Mon histoire avec le livre

J’ai récemment découvert cet auteur, pourtant très connu, en fouillant dans la librairie d’une amie. Cette dernière possédait son roman « Neverwhere » (ma prochaine lecture de cet auteur). Je suis ensuite tombé sur L’Etrange Vie de Nobody Owens dans une librairie parisienne, l’histoire m’a plu, je l’ai acheté. J’ai tenté de le lire pendant l’été, mais quelque chose ne marchait pas. Je n’ai pas réussi à m’immerger dans l’ambiance glaciale de ce cimetière alors qu’il faisait 35° autour de moi. Je n’ai pas forcé puis ai retenté le coup en automne. Magie ! J’ai terminé le bouquin en deux-trois jours. Comme quoi, l’ambiance dans laquelle nous lisons un livre ainsi que notre état d’esprit sur le moment est primordial pour apprécier une lecture !

Mon ressenti

J’ai adoré ce livre ! Comme je le disais un peu plus haut, c’était une lecture parfaite pour l’époque Halloween/Automne. Je ne savais pas dans quoi j’allais m’embarquer en démarrant cette histoire, n’ayant aucun a priori quant au style de l’auteur. Les 312 pages se lisent extrêmement facilement. Chaque chapitre intègre un nouveau personnage, une nouvelle rencontre entre « Bod » et un des habitants du cimetière. De ce fait, j’ai eu l’impression de lire une multitude de récits indépendants au sein d’une grande histoire qui reste en toile de fond. En effet, la trame avance en parallèle et se juxtapose facilement avec la croissance de Nobody et sa découverte du monde des morts comme de celui des vivants.

J’aurais aimé avoir plus d’information quant à l’univers créé par Gaiman. Ce dernier évoque l’existence de races ou de créatures particulières au sein du cimetière sans pour autant les développer systématiquement. Plusieurs questions restent sans réponses, même après avoir achevé la lecture du roman.

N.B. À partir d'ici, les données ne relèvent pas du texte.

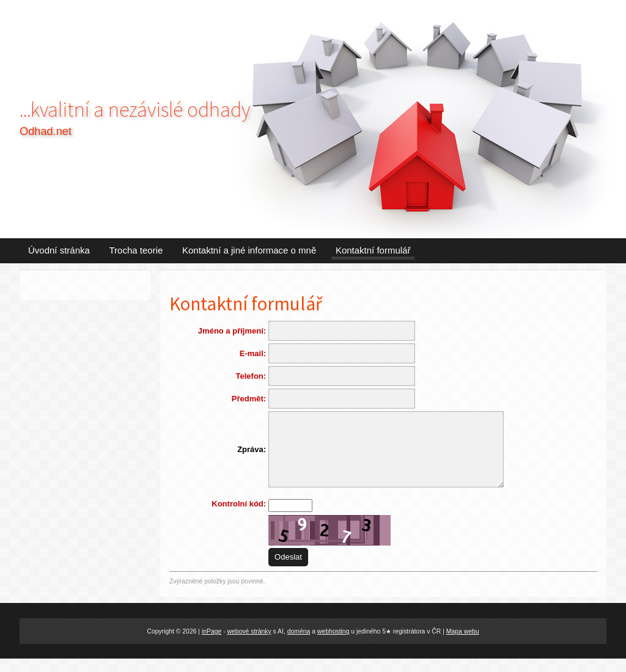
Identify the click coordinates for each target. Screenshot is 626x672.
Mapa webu (463, 644)
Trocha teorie (136, 250)
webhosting (333, 644)
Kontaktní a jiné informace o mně (249, 250)
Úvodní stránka (59, 250)
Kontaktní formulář (373, 250)
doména (299, 644)
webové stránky (249, 644)
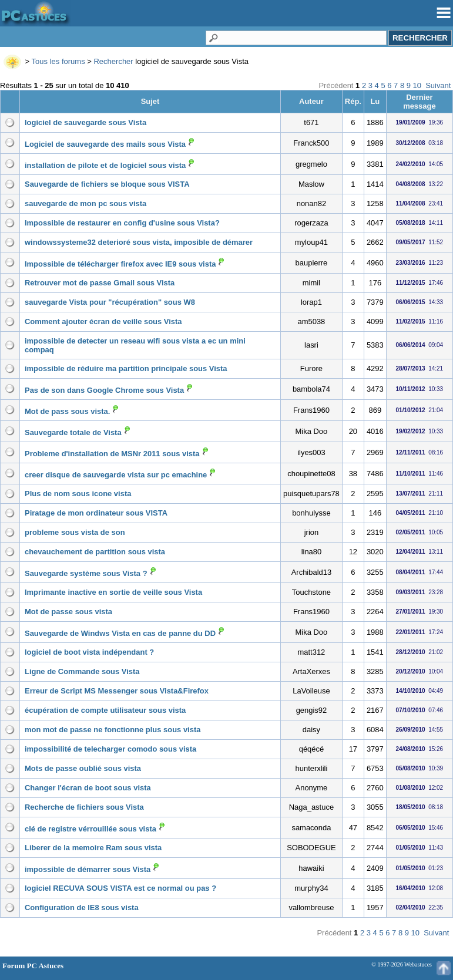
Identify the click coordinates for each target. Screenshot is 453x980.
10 (417, 85)
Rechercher (113, 61)
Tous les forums (58, 61)
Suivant (438, 85)
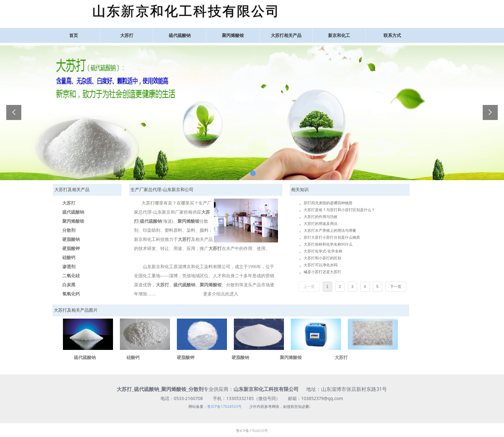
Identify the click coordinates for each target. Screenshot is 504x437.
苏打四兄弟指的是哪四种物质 (328, 203)
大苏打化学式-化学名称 (323, 251)
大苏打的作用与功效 (321, 217)
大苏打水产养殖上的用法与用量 (330, 231)
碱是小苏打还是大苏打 (322, 272)
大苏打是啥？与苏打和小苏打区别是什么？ (339, 210)
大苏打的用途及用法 (321, 224)
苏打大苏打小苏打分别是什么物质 (332, 237)
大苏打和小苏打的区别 (322, 258)
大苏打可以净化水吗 (321, 265)
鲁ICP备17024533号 (224, 406)
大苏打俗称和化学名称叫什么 (328, 244)
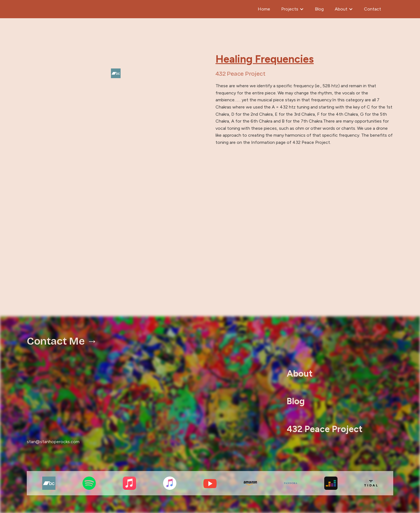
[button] (293, 9)
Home (264, 9)
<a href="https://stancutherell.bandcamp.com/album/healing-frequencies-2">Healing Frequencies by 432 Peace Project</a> (210, 238)
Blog (319, 9)
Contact (373, 9)
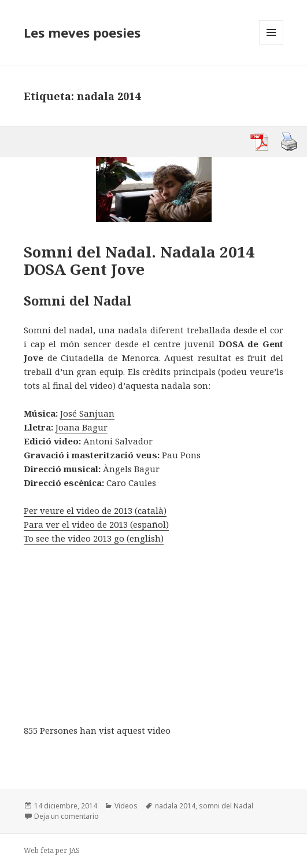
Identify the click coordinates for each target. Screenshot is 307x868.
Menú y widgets (271, 44)
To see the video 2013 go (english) (94, 538)
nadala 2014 (175, 806)
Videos (126, 806)
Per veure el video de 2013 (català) (95, 510)
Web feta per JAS (51, 850)
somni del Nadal (226, 806)
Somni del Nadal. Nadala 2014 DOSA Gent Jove (139, 260)
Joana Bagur (82, 427)
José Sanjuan (87, 413)
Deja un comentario (66, 816)
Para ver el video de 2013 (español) (96, 524)
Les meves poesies (82, 32)
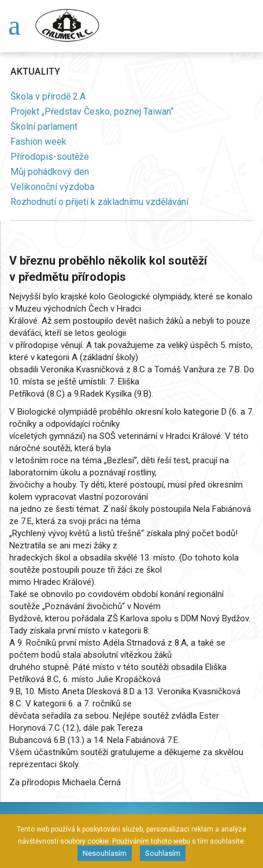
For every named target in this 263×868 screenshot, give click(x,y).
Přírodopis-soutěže (50, 156)
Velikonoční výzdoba (52, 186)
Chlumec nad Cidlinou (69, 25)
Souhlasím (162, 853)
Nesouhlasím (105, 853)
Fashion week (38, 141)
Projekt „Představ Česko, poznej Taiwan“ (92, 111)
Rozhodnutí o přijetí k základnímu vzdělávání (99, 202)
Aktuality (35, 71)
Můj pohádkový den (50, 171)
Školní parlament (44, 126)
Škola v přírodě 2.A (48, 96)
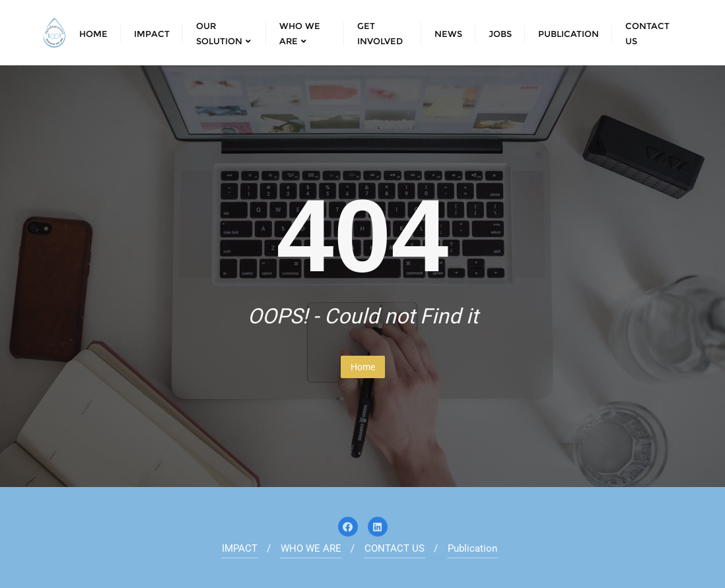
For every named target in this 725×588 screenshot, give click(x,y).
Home (362, 367)
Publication (472, 548)
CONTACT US (394, 548)
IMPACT (240, 548)
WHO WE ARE (311, 548)
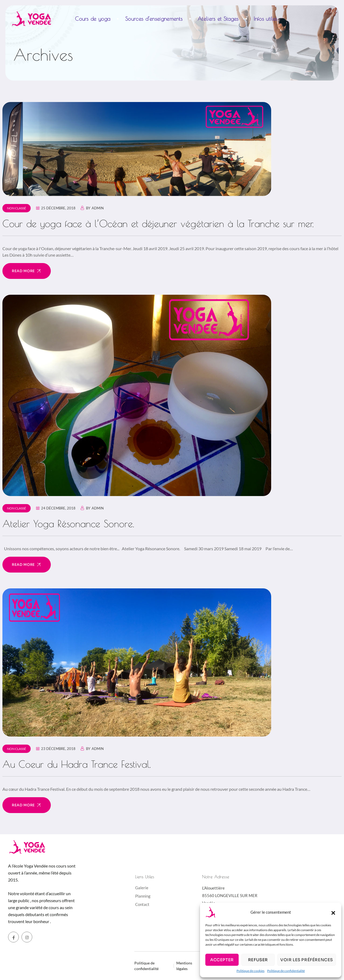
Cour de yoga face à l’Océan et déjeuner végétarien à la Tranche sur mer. (158, 223)
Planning (143, 896)
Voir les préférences (307, 959)
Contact (142, 904)
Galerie (142, 888)
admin (98, 208)
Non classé (16, 208)
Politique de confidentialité (286, 970)
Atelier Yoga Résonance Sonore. (68, 523)
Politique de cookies (250, 970)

Je pense notamment à la nature et au rôle de Silas (il est le tuteur de Nobody) qui est le personnage le plus intéressant selon moi et qui aurait mérité d’être un peu plus creusé.

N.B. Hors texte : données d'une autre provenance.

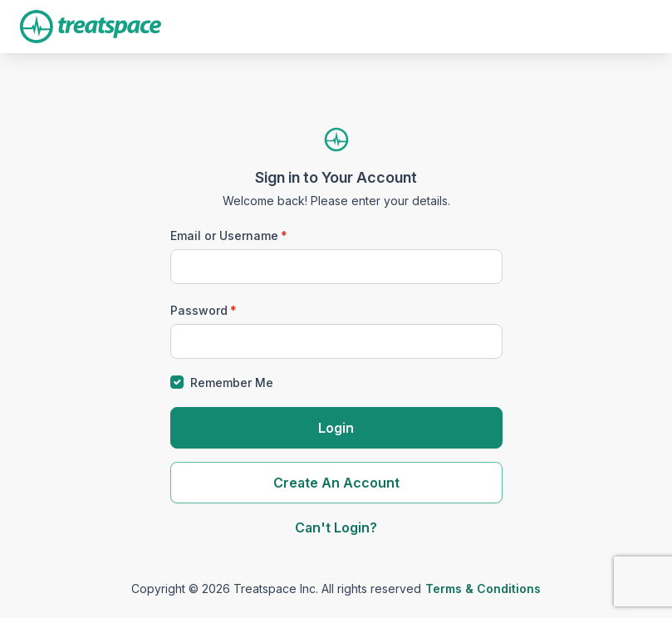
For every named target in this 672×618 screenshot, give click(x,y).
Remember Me (232, 382)
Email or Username (224, 235)
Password (199, 310)
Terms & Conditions (483, 588)
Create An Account (336, 483)
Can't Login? (336, 527)
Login (336, 428)
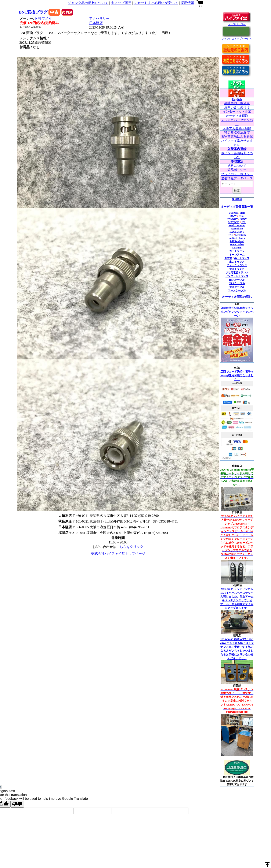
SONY (243, 219)
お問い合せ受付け (237, 107)
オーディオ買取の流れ (237, 297)
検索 (237, 191)
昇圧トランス (242, 258)
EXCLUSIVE (237, 232)
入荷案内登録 (237, 149)
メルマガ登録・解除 (237, 128)
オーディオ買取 (237, 116)
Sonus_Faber (237, 244)
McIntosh (240, 235)
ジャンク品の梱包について (88, 3)
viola (242, 213)
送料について (237, 166)
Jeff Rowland (237, 241)
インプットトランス (237, 276)
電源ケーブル (237, 287)
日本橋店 (96, 23)
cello (241, 216)
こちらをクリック (130, 547)
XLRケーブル (237, 283)
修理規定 (237, 161)
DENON (233, 213)
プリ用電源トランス (237, 273)
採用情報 (187, 3)
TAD (231, 235)
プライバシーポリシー (237, 174)
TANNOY (233, 219)
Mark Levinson (237, 225)
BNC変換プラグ (33, 12)
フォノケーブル (237, 290)
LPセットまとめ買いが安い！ (156, 3)
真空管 (228, 258)
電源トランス (237, 269)
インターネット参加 (237, 112)
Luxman (237, 248)
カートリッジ (237, 251)
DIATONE (234, 222)
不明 (43, 19)
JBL (244, 222)
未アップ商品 (121, 3)
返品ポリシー (237, 170)
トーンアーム (237, 254)
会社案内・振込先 (237, 103)
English (237, 99)
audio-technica (237, 238)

Pour autant, je me dis également que c’est sûrement le fait que l’auteur n’a pas tartiné son roman d’explications en tout genre qui rend sa lecture efficace et agréable. Finalement, les seules informations que nous obtenons sont celles que Nobody découvre au fil des chapitres. Nous partageons ses questionnements, ses surprises et ses cheminements.

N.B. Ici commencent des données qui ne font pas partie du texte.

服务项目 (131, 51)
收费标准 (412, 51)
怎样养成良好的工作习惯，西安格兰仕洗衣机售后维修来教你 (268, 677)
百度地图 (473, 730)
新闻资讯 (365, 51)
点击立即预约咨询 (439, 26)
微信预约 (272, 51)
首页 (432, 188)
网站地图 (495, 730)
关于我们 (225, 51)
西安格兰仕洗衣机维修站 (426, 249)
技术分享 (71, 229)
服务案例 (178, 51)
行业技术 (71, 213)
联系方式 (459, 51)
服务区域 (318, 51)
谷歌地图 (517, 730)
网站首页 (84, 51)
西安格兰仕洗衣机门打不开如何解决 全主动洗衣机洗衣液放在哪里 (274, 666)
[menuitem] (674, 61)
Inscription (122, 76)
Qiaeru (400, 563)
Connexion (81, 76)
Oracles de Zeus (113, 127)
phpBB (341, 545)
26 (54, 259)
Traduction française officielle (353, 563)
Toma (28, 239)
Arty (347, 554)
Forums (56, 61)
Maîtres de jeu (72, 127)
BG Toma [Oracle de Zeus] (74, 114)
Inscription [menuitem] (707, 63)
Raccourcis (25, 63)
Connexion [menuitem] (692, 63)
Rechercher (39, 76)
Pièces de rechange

Enfin, j’ai beaucoup aimé l’idée du statut de « citoyen libre » accordé à Nobody, lui donnant accès à certains privilèges au sein de du cimetière et faisant de lui un être à part.

L’adaptation

Il y a eu une adaptation en comics chez Delcourt en deux tomes. Je n’ai pas encore réussi à me la procurer via ma bibliothèque, mais c’est prévu ! J’éditerai mon post à ce moment. Les dessins ont l’air top en tout cas !

Conclusion

Une histoire simple, touchante et efficace. Le rythme est bon ! Tout s’accélère vers la fin. Je n’aurai pas été contre une suite ou une histoire écrite dans le même univers.